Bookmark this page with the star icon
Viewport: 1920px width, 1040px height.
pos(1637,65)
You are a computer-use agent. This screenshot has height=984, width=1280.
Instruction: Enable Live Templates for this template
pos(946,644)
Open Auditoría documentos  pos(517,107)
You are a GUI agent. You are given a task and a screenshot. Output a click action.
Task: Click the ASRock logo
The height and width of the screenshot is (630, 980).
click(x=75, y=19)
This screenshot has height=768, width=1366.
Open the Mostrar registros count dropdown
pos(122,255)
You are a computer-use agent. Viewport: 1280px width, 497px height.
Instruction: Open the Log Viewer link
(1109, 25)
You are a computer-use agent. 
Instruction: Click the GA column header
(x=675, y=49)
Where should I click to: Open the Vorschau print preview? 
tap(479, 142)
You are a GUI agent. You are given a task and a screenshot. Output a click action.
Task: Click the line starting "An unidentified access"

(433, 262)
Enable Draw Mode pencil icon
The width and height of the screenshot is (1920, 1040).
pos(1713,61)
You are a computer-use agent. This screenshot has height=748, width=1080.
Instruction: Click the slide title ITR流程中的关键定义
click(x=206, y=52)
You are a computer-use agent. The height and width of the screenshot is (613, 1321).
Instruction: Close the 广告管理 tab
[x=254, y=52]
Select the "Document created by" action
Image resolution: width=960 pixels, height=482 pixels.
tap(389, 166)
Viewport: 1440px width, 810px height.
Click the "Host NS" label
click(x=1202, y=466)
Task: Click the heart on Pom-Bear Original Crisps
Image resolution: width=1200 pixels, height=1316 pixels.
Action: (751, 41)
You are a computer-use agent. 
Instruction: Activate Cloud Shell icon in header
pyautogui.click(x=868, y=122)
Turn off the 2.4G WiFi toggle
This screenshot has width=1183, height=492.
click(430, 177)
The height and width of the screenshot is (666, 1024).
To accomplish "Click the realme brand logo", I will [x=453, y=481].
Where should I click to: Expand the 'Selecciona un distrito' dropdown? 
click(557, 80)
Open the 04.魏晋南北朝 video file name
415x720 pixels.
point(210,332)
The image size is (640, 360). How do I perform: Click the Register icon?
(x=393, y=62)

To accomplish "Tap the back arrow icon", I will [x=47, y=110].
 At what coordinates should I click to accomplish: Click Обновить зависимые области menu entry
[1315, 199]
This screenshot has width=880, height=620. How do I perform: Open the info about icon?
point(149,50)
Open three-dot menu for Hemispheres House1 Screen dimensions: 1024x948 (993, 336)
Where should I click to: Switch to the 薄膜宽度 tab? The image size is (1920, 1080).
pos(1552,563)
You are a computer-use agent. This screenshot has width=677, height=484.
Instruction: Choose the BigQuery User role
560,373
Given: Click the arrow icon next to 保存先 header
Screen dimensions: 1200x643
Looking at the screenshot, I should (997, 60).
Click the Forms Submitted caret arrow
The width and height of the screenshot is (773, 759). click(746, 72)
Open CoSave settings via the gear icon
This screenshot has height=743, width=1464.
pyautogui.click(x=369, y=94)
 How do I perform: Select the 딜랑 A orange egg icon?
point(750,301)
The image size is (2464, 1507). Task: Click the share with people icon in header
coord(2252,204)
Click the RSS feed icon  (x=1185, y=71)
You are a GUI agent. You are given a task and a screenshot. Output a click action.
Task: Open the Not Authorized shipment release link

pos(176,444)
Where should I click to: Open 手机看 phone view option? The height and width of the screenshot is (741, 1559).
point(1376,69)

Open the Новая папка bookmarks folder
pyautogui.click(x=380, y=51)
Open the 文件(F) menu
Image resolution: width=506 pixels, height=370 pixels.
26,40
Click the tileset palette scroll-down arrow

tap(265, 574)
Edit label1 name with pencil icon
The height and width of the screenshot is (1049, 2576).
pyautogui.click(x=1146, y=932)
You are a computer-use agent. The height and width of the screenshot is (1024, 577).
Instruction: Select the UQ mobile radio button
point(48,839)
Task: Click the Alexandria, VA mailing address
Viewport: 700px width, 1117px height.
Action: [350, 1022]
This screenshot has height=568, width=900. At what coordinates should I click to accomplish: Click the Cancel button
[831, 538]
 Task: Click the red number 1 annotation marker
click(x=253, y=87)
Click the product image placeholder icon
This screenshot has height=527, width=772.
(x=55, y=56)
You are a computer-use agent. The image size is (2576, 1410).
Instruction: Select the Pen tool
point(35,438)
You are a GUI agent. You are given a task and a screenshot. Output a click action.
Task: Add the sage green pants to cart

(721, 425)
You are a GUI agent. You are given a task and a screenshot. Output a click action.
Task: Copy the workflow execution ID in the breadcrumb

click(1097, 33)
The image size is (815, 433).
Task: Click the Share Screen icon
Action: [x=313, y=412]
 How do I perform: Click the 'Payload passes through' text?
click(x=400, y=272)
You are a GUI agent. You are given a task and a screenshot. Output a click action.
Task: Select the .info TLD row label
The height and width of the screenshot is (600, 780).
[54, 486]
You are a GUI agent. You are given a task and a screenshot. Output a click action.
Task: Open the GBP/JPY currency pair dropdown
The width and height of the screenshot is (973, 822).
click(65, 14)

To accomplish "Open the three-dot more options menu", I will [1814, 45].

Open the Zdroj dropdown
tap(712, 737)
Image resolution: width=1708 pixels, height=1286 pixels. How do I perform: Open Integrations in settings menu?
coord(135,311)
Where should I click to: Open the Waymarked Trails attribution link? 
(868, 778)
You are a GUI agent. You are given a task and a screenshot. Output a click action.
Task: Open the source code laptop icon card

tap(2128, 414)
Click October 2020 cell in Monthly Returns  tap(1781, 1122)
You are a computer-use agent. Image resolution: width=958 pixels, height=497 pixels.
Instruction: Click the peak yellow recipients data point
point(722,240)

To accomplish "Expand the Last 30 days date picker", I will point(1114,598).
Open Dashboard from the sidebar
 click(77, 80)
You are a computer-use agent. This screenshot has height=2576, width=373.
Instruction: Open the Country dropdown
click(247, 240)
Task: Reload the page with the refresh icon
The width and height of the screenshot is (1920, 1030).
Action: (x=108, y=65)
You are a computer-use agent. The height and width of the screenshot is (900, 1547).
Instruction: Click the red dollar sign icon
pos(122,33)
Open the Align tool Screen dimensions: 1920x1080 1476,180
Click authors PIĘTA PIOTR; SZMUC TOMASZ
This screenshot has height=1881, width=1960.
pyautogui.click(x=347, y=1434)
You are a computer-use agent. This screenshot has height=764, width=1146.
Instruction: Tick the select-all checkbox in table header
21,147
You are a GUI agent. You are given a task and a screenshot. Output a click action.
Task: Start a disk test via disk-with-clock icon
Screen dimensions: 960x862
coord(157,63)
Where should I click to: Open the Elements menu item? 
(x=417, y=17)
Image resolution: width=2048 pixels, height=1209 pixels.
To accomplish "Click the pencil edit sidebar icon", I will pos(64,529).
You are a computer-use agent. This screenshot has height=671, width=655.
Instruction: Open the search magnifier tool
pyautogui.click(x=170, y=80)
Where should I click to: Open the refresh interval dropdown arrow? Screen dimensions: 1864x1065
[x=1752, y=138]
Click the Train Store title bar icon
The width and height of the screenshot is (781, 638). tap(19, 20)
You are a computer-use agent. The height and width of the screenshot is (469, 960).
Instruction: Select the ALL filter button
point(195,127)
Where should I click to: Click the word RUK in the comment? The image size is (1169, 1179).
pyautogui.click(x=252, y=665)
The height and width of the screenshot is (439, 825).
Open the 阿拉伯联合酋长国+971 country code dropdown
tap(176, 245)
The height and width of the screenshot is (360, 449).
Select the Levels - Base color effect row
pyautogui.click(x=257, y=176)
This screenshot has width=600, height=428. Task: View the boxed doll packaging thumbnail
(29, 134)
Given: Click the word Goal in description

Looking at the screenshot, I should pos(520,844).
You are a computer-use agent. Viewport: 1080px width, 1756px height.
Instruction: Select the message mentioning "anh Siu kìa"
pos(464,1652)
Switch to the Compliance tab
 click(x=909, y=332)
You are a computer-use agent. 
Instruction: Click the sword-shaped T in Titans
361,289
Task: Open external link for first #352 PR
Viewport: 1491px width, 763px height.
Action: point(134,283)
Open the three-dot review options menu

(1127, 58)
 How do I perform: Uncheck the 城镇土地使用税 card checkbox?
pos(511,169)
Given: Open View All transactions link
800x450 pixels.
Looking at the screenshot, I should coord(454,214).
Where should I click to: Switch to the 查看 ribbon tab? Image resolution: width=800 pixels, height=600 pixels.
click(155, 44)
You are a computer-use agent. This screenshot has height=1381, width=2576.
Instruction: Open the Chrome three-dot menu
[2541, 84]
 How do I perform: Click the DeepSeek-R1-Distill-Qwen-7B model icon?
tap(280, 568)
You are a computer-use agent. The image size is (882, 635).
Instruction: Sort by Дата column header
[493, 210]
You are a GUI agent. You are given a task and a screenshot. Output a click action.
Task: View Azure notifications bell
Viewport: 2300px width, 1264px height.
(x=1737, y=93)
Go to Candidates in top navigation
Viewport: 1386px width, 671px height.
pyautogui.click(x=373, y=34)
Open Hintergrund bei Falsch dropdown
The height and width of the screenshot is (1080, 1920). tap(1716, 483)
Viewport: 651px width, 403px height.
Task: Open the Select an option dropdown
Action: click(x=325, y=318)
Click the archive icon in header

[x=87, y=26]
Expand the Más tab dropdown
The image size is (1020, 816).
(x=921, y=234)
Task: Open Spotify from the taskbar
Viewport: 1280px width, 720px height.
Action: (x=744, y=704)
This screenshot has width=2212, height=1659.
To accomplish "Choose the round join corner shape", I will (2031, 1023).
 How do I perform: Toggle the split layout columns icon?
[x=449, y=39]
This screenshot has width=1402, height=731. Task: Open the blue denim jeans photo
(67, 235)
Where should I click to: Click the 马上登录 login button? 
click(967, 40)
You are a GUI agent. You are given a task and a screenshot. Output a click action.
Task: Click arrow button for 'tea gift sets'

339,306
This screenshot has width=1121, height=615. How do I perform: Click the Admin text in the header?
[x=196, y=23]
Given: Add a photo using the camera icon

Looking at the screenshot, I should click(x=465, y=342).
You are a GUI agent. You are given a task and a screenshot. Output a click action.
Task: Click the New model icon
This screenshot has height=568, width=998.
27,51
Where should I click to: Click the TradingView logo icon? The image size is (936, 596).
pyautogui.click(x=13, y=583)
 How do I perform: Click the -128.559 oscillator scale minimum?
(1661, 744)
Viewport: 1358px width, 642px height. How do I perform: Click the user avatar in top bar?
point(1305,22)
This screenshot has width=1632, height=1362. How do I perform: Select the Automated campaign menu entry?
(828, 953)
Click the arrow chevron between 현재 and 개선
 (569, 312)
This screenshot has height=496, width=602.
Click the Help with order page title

____________

- _Problem_: Copy out the records above verbatim, from the line containing "How do I perform: Click the DeepSeek-R1-Distill-Qwen-7B" through the line containing "(x=921, y=234)", with both of those lines included.

- _Result_:
 How do I perform: Click the DeepSeek-R1-Distill-Qwen-7B model icon?
tap(280, 568)
You are a computer-use agent. The image size is (882, 635).
Instruction: Sort by Дата column header
[493, 210]
You are a GUI agent. You are given a task and a screenshot. Output a click action.
Task: View Azure notifications bell
Viewport: 2300px width, 1264px height.
(x=1737, y=93)
Go to Candidates in top navigation
Viewport: 1386px width, 671px height.
pyautogui.click(x=373, y=34)
Open Hintergrund bei Falsch dropdown
The height and width of the screenshot is (1080, 1920). tap(1716, 483)
Viewport: 651px width, 403px height.
Task: Open the Select an option dropdown
Action: click(x=325, y=318)
Click the archive icon in header

[x=87, y=26]
Expand the Más tab dropdown
The image size is (1020, 816).
(x=921, y=234)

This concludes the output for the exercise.